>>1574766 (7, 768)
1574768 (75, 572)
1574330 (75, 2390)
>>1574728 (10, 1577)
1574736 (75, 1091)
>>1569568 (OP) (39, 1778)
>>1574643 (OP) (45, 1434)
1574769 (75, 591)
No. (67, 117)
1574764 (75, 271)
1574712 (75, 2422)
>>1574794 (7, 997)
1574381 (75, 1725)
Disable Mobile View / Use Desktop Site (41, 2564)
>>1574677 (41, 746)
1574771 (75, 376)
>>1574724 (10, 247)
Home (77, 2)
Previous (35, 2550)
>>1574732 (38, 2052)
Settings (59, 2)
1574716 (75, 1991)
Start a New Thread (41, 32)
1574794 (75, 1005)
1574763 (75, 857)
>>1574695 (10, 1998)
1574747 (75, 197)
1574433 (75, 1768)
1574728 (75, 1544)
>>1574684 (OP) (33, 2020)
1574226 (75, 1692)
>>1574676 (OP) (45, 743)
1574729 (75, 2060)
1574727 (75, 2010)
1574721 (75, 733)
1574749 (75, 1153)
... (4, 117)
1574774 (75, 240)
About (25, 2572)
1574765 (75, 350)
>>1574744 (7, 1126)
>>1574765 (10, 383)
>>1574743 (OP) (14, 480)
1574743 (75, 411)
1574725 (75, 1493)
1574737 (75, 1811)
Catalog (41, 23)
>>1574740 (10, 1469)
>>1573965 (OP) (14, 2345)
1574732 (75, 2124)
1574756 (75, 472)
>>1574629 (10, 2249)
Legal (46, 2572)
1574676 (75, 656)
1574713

• **Work request**
Restating every entry above word for word is the whole task.

• **Task solution**
>>1574766 (7, 768)
1574768 (75, 572)
1574330 (75, 2390)
>>1574728 (10, 1577)
1574736 (75, 1091)
>>1569568 (OP) (39, 1778)
>>1574643 (OP) (45, 1434)
1574769 (75, 591)
No. (67, 117)
1574764 (75, 271)
1574712 (75, 2422)
>>1574794 (7, 997)
1574381 (75, 1725)
Disable Mobile View / Use Desktop Site (41, 2564)
>>1574677 (41, 746)
1574771 (75, 376)
>>1574724 (10, 247)
Home (77, 2)
Previous (35, 2550)
>>1574732 (38, 2052)
Settings (59, 2)
1574716 (75, 1991)
Start a New Thread (41, 32)
1574794 (75, 1005)
1574763 (75, 857)
>>1574695 (10, 1998)
1574747 (75, 197)
1574433 (75, 1768)
1574728 (75, 1544)
>>1574684 (OP) (33, 2020)
1574226 (75, 1692)
>>1574676 (OP) (45, 743)
1574729 (75, 2060)
1574727 (75, 2010)
1574721 (75, 733)
1574749 (75, 1153)
... (4, 117)
1574774 (75, 240)
About (25, 2572)
1574765 (75, 350)
>>1574744 (7, 1126)
>>1574765 (10, 383)
>>1574743 (OP) (14, 480)
1574743 (75, 411)
1574725 (75, 1493)
1574737 (75, 1811)
Catalog (41, 23)
>>1574740 (10, 1469)
>>1573965 (OP) (14, 2345)
1574732 (75, 2124)
1574756 (75, 472)
>>1574629 (10, 2249)
Legal (46, 2572)
1574676 (75, 656)
1574713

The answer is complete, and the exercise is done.